MINNEAPOLIS (AP) -- A Somali man and former Minneapolis resident is scheduled to make his first appearance in a Minnesota courtroom on charges he helped recruit about 20 young men to travel to Somalia and fight with the terror group al-Shabab.

Mohamud Said Omar had been in custody in the Netherlands since 2009. U.S. officials had been working since then to extradite him to face U.S. charges, and a spokeswoman for U.S. Attorney B. Todd Jones confirmed Thursday that Omar would make an initial appearance Friday in a St. Paul federal courtroom.

Charges against Omar, 45, allege he gave travel money to some of the young Somali men who left Minneapolis for Somalia in 2007 and 2008 to take up with al-Shabab. The U.S. has designated al-Shabab a terrorist organization and said it has ties to al-Qaida.

Omar is alleged to have traveled to Somalia himself in 2008. Federal prosecutors say while there, he provided money to purchase AK-47 assault rifles to be used for training and fighting on behalf of al-Shabaab.

E.K. Wilson, supervisory special agent in charge of the FBI's investigation, said Thursday the extradition from the Netherlands was a long and detailed process but that getting Omar into a federal courtroom was a key step in the ongoing investigation.

"It's important for us to get to this point in the investigation and continue to move things forward," Wilson said. He added it "does not represent an end of the road for this investigation."

Peter Erlinder, a Minnesota law professor retained by Omar's family in Minnesota to help with the case, said Omar is mentally ill and stopped fighting extradition about three months ago against the advice of his Dutch attorney.

Erlinder said he believed Omar had a good chance of avoiding extradition because of differences in the way Europe and the U.S. prosecute terrorists, but said Omar without explanation dismissed his attorney and cut off communication with his family in Minnesota.

"If this is the kind of person the FBI thinks is responsible for organizing large scale operations, they're hanging their theory on a very thin thread," Erlinder said. "He has a history of mental illness, and in light of what's happened over the last few months it's obvious he has a hard time understanding what's in his best interest."

Erlinder said Omar was in custody in Minnesota Thursday and that he hoped to speak with him before Friday's afternoon court appearance before U.S. Magistrate Judge Jeanne Graham in St. Paul.

In all, more than a dozen individuals have been charged in an investigation that experts have called one of the largest of its kind. Roughly 20 young men, almost all ethnic Somalis, left Minneapolis in waves from December 2007 to November 2008 to fight Ethiopian government troops in their war-torn homeland, a number of them eventually turning up dead. The departures deeply unsettled the Twin Cities' large Somali community.

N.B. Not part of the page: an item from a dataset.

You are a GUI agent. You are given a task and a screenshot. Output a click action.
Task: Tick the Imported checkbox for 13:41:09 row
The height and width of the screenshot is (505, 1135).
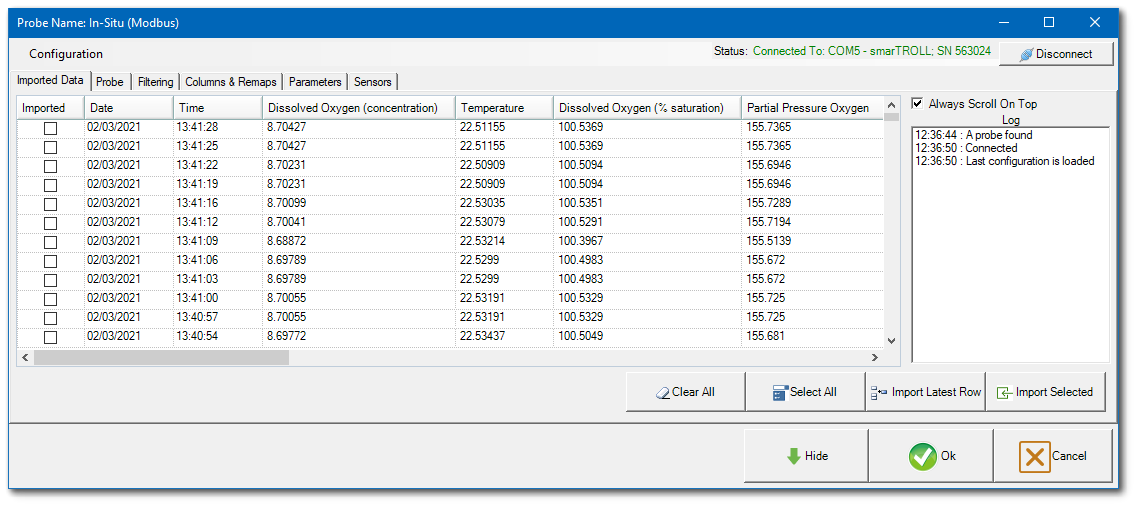[50, 242]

Omar was indicted on Aug. 20, 2009, on five counts of providing material support to terrorists and conspiracy to kill people outside the United States. He is accused of being involved with most of the young men who left. According to an affidavit in the case, he gave cash to an initial group that left in late 2007, then traveled to Somalia himself in early 2008 where he stayed at an al-Shabab safehouse for several days and provided the money for rifles.

Omar returned to the U.S. that April and allegedly accompanied several young men bound for Somalia to the airport, and allegedly hosted a gathering that included several more young men who left for Somalia in the following days. Authorities say Omar traveled in late 2008 from Minneapolis to Amsterdam, and had purchased a return ticket to Minneapolis; but FBI agents waiting at the Minneapolis airport discovered he was not on the flight. He was arrested in November 2009 at an asylum seeker's center near Amsterdam.

Somalia has not had a functioning government since 1991, when warlords overthrew a socialist dictator and then turned on each other. Minnesota has the largest Somali immigrant population of any U.S. state.